(Records from a data collection)

◇ ◇ ◇

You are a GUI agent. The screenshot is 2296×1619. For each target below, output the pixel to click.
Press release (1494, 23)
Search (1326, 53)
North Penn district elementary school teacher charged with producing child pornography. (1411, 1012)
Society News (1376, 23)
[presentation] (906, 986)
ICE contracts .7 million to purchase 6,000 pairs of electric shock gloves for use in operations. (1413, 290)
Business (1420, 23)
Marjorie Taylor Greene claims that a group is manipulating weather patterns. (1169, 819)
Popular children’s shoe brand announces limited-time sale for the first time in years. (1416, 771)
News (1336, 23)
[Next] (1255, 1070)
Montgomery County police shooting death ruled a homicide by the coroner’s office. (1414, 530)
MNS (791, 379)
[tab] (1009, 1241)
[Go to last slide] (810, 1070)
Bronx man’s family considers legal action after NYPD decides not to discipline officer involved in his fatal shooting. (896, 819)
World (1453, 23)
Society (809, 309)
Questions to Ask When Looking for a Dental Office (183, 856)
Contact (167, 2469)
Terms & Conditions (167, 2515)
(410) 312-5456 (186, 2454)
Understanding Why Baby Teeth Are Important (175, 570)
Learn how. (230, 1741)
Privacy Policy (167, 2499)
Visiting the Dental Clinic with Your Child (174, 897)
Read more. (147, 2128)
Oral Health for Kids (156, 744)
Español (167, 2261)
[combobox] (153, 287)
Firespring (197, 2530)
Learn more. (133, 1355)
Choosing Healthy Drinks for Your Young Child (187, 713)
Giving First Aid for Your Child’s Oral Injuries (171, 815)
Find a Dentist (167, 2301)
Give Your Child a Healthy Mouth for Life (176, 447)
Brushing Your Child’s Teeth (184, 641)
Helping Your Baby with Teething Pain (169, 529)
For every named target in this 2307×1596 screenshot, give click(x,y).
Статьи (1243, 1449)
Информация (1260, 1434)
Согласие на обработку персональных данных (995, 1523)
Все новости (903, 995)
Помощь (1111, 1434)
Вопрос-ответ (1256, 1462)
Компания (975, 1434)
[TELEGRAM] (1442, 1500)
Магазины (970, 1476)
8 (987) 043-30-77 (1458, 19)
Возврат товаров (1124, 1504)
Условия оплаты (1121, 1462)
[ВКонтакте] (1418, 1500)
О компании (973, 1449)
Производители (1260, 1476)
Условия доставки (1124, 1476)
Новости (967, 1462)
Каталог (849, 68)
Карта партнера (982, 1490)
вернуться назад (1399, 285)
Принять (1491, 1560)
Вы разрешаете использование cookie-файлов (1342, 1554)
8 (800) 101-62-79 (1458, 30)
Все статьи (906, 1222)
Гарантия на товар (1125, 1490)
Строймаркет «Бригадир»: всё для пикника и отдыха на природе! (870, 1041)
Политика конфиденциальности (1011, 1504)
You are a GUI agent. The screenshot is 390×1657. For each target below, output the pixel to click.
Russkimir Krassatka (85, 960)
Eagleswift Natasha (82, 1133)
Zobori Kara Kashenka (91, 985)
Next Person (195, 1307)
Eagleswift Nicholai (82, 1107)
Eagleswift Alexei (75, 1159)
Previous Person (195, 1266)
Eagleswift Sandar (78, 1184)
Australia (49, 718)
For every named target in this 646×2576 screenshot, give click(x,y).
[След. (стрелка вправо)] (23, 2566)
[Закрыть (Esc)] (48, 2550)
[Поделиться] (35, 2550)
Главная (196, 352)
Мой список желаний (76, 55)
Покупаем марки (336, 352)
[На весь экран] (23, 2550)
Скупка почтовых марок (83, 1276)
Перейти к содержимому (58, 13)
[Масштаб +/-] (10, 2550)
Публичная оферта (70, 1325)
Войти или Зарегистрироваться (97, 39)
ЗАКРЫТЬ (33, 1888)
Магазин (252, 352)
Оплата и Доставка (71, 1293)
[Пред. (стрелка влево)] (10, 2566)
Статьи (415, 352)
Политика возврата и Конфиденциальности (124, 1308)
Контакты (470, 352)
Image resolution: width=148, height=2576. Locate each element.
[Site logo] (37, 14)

◇ ◇ ◇

TRY IT: In the entries above, find the line with "Магазин (252, 352)", then retype it and every line after it exactly.

RESPONSE AREA:
Магазин (252, 352)
Оплата и Доставка (71, 1293)
[Пред. (стрелка влево)] (10, 2566)
Статьи (415, 352)
Политика возврата и Конфиденциальности (124, 1308)
Контакты (470, 352)
Image resolution: width=148, height=2576. Locate each element.
[Site logo] (37, 14)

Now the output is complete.